L'Artisan Meurtrier est un personnage énigmatique (il y consacre d'ailleurs pas mal d'énergie), mais ostensible. Vous pouvez, en plus de découvrir ses aventures sur papier ou écran, les écouter en version audio, vous bercer au rythme des chansons de son univers, arborer sa fière (et énigmatique) silhouette sur votre poitrine, sinon l'engager pour assassiner de façon aussi spectaculaire qu'énigmatique vos pires ennemis et faire passer le tout en note de frais. Je serais bien tentée moi-même de l'adresser cordialement à mon adjudant-chef ; mais après avoir mieux appréhendé le monsieur au travers du roman de
Matthieu Urban, j'ai déduit que l'Artisan Meurtrier ne monnaierait certainement pas ses services en échange d'une story Instagram dûment hashtaguée. Bien qu'énigmatique, l'Artisan Meurtrier, dit Chef, étale un peu plus de prestance que Brigitte des RH depuis sa reconversion inopinée en life-coach freelance.
C'est d'ailleurs l'un des propos majeurs de l'oeuvre, la prestance, ce fameux style dans lequel les personnages, Chef en tête, s'efforcent de se draper, se prenant parfois les pieds dedans, se construisant ou se débattant dans des contraintes de paraître. Au-delà d'un ressort comique extrêmement bien maîtrisé, cette obsession de se composer des figures et des attitudes comme armure ou comme piédestal donne une profondeur certaine aux protagonistes de l'histoire. Elle s'immisce jusqu'au moindre dialogue, et enraye la notion même d'échange. Dès qu'ils s'adressent la parole, les personnages ont pour première ambition d'affirmer leur propre valeur, voire leur supériorité, avant même d'obtenir ou de transmettre des informations. Pour le lecteur, ces joutes verbales aux piques ciselées qui émaillent le récit sont purement jubilatoires. Pour les protagonistes en revanche, elles constituent au fil de l'oeuvre un handicap de plus un plus pesant, au sein duquel les non-dits imposés par la peur, l'intérêt, l'orgueil ou la souffrance bouleversent la et les intrigues.

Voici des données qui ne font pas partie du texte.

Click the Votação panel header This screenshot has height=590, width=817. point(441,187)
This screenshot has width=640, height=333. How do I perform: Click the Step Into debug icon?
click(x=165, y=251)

Car, oui, les aventures de l'Artisan Meurtrier se présentent en épisodes, qui suivent les contrats acceptés par cet énigmatique mais célèbre chasseur de primes. le format permet une multiplicité des paysages et des ambiances, s'offre même le luxe de déborder sur plusieurs temporalités grâce aux récits imbriqués, mais tisse une trame de fond dont chaque fil finira par étrangler ou retenir les personnages. Chacun de leurs actes trouvera son écho, son explication ou ses conséquences. Et autant vous dire que dans un tel univers, les conséquences ne sont pas toujours des plus plaisantes. Je m'en vais chercher mon prix pour la litote du siècle, et je reviens.
Voilà.
L'Artisan Meurtrier et son disciple évoluent au sein de plusieurs mondes qui transpirent la violence et l'horreur. À l'ambition, la cupidité, l'arrogance et la défiance, s'ajoutent ici un bestiaire d'épouvante, une « magie » dévastatrice et un fanatisme religieux qui engendrent une atmosphère de chaos latent, où l'on se préserve mieux à grands coups d'épée dans les prémolaires qu'en s'installant en tailleur pour entamer un débat serein et ouvert avec l'Autre. L'Artisan Meurtrier s'en est d'ailleurs fait une spécialité (des grands coups d'épées, hein), et les distribue pour son compte ou celui des autres avec un talent exceptionnel. Les combats sont nombreux, et chorégraphiés avec une précision délectable et une science certaine, au même titre que les scènes d'atrocités auxquelles on assiste. Affûtées, méthodiques, sans exagération outrancière ni surenchère bouffonne, horreur et violence atteignent sous la plume de
Matthieu Urban leur cible avec un impact indubitable. Grâce un effet de funambule virtuose, l'humour et l'ironie amusée de l'auteur vis-à-vis de son texte permettent une salutaire décompression pour le lecteur.
C'est donc un beau morceau saignant, caustique et inspiré que ce premier volume des pérégrinations de l'Artisan Meurtrier, qui ose même quelques touches de lyrisme bienvenues entre une mise en scène virevoltante et une dérision décapante. J'applaudis avec enthousiasme et une machette énigmatique entre les omoplates.